Agreed: in Christopher's case, one senses, naked life and exposed life tended to coincide. His seems to have been a fragile life tout court, or even a life devoted to fragility right from the start, if it is true that even as a child he 'cried when he saw' the soap bubbles 'that were half-tightened to the table/waiting to burst, to disappear'. Not that he wasn't also happy, Christopher: it's that 'happy and unhappy' he was 'equally so'. Inhabiting him, according to Bianchi (whose sensibility has always been characterised by a skin-deep sensitivity), was 'the fear/of carrying within himself every hope,/the seeds of a purer life./Unless it was fear of himself/that forced him to retreat/to a mere survival'. But in the case of Pazzi and Napoleon, the choice could have been different: and yet the one, Pazzi, we see here portrayed in bed, 'as he sank into his shroud/wearing only a polo shirt/salvaged, but still Lacoste'; the other, Napoleon, in the moment of solitude rather than glory - or rather in that of awareness that 'a soldier is only a man and that a man is not only a soldier'. As if to remind us that, in the face of History, in reality there is no difference between the humble and the powerful: the deeds of kings, as Carlo Ginzburg observed, in the end count as much as the thoughts of the masons of Thebes.

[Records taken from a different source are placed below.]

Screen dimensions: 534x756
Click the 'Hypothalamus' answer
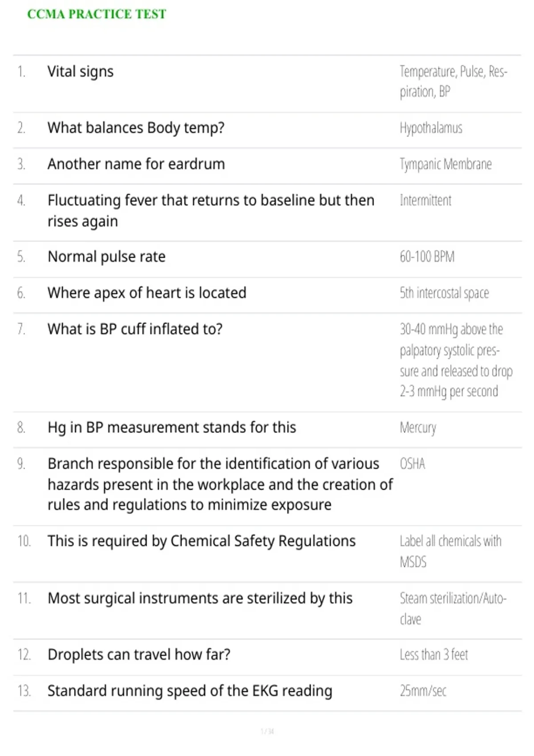[431, 128]
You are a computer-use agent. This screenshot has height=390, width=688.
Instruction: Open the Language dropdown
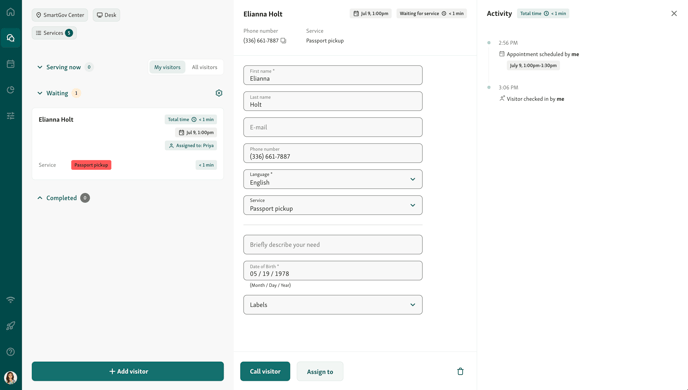point(333,179)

But more than anything else it is a great act of love towards life in all its forms, Christopher. And everything is held in a fourth figure who appears on the scene at the book's close, almost as if to definitively validate its meaning: the figure of the father, 'my father', in turn portrayed through images of weakness, almost of surrender. "He doesn't want to shave anymore and starts to make a fuss", we read in the epilogue lines, "he never takes off his red tie under his blue dressing gown and believes he is Napoleon". He is 'afraid for him', Bianchi, and for all those who cannot 'change course': these are the concluding words.